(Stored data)
= = = = = = =

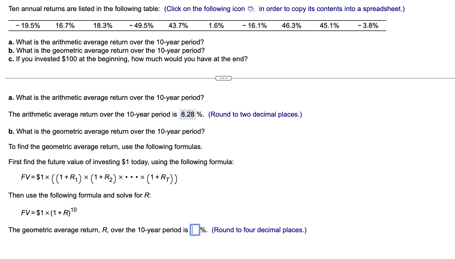Screen dimensions: 455x259
Task: Select the FV future value formula
Action: pos(99,178)
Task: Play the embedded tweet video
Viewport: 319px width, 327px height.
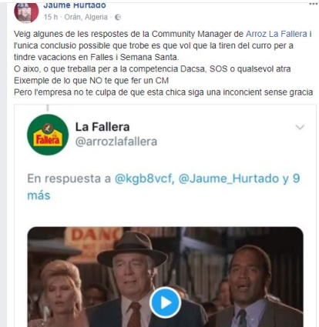Action: coord(166,303)
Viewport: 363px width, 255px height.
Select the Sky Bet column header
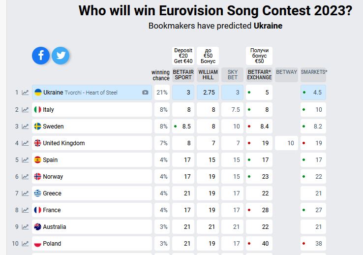(x=232, y=74)
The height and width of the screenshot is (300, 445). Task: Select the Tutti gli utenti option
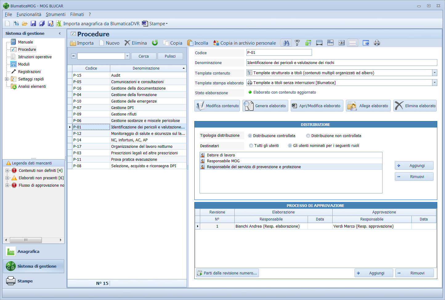coord(251,146)
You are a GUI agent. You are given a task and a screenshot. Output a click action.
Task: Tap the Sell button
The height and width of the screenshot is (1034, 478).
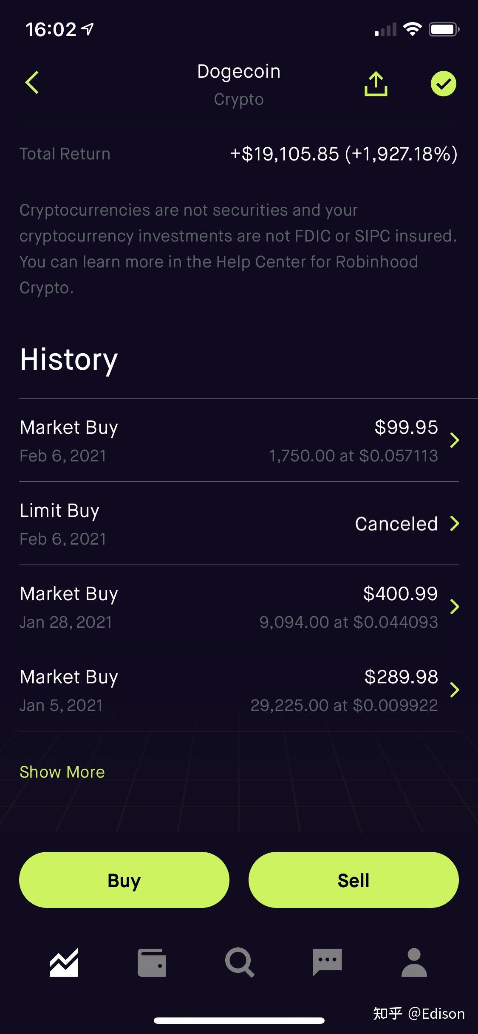coord(354,880)
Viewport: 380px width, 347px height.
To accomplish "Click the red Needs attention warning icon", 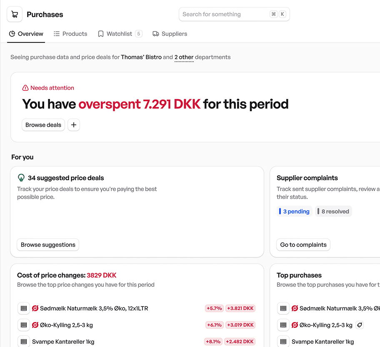I will 25,88.
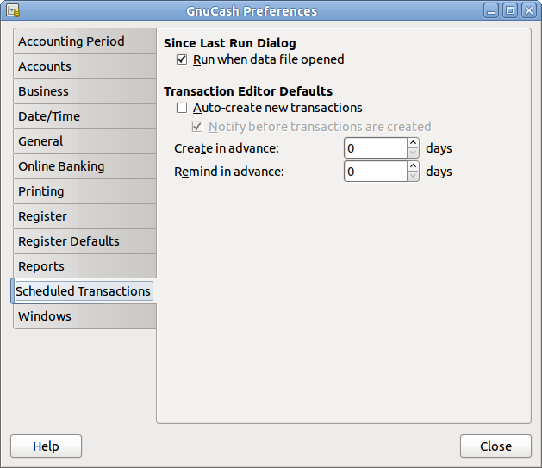Switch to the Accounts tab
The image size is (542, 468).
(45, 66)
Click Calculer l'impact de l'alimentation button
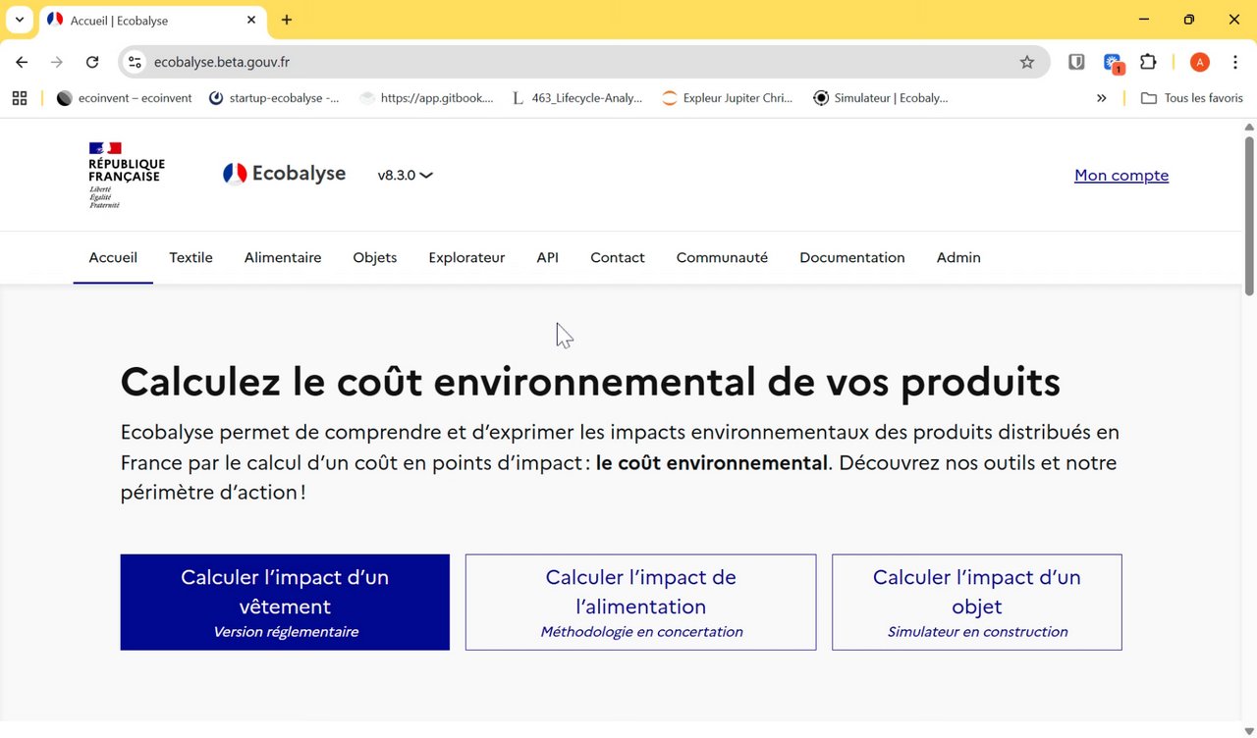Viewport: 1257px width, 738px height. (x=640, y=602)
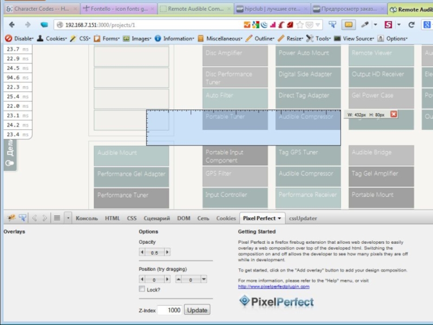Open the Pixel Perfect tab dropdown arrow
The height and width of the screenshot is (325, 433).
tap(279, 218)
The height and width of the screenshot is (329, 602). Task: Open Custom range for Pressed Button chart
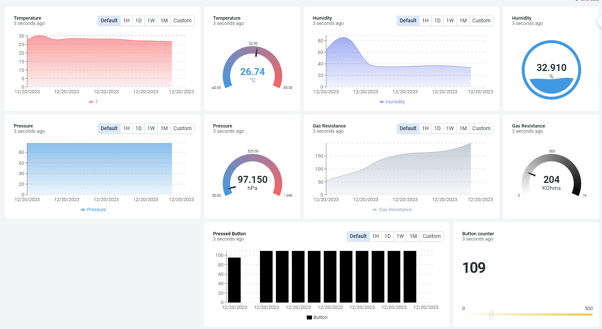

= = = = = = =

## [Task details]
Reproduce the lines above, exactly and exclusively, from the line containing "Click Calculer l'impact" down to the last line, both included; pictures are not part of the copy.

## [Solution to this exercise]
Click Calculer l'impact de l'alimentation button
Viewport: 1257px width, 738px height. (x=640, y=602)
Open the Pixel Perfect tab dropdown arrow
The height and width of the screenshot is (325, 433).
tap(279, 218)
The height and width of the screenshot is (329, 602). Task: Open Custom range for Pressed Button chart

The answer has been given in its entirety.